Problem to work on: Return, word for word, every line from the start of the records through the line that contains "tick-label: 中 is", with both ends included. Leave the pictures out of your answer.

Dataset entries
BEGIN

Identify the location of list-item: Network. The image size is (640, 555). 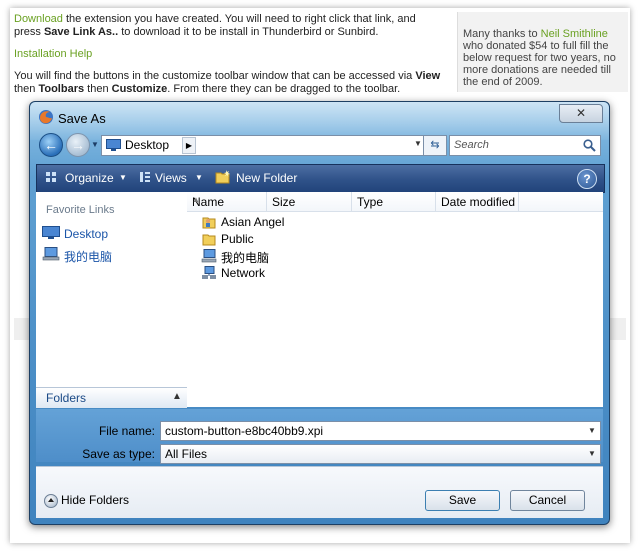
(301, 273).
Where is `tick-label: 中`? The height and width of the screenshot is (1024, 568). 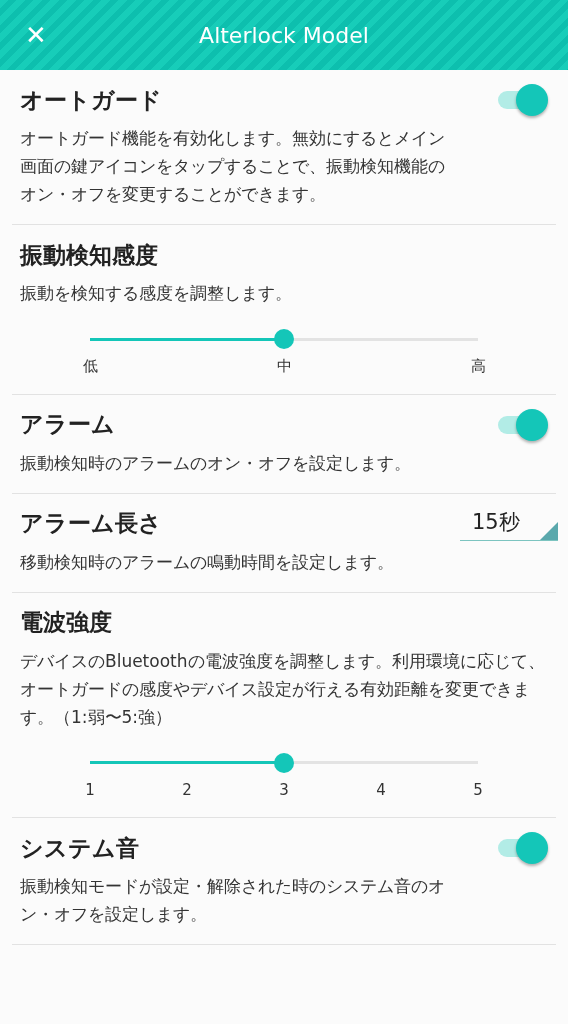
tick-label: 中 is located at coordinates (284, 366).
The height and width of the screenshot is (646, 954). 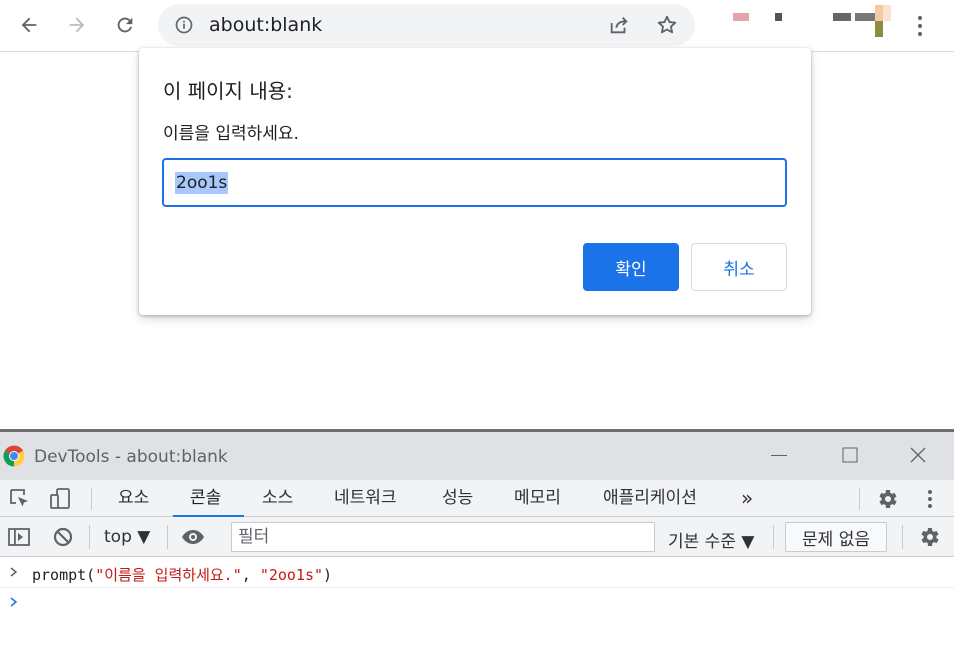 I want to click on forward-button, so click(x=77, y=25).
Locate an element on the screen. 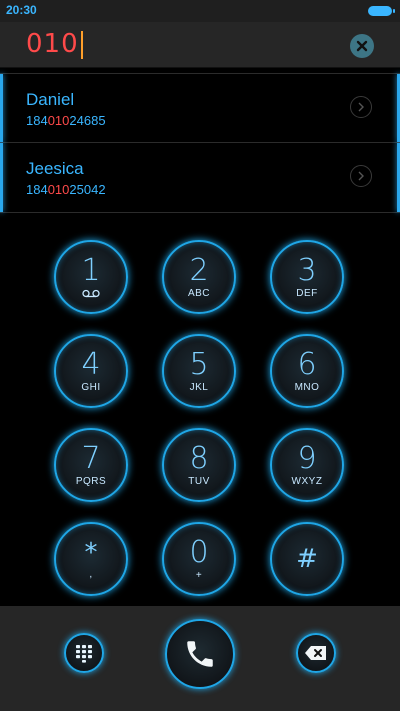  action-bar is located at coordinates (200, 658).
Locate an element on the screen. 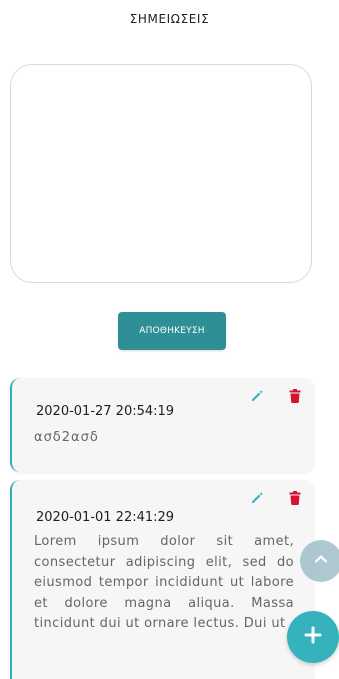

END

Exercise output:
Identify the location of list-item: Network. The image size is (640, 555). 
(301, 273).
Where is `tick-label: 中`? The height and width of the screenshot is (1024, 568). 
tick-label: 中 is located at coordinates (284, 366).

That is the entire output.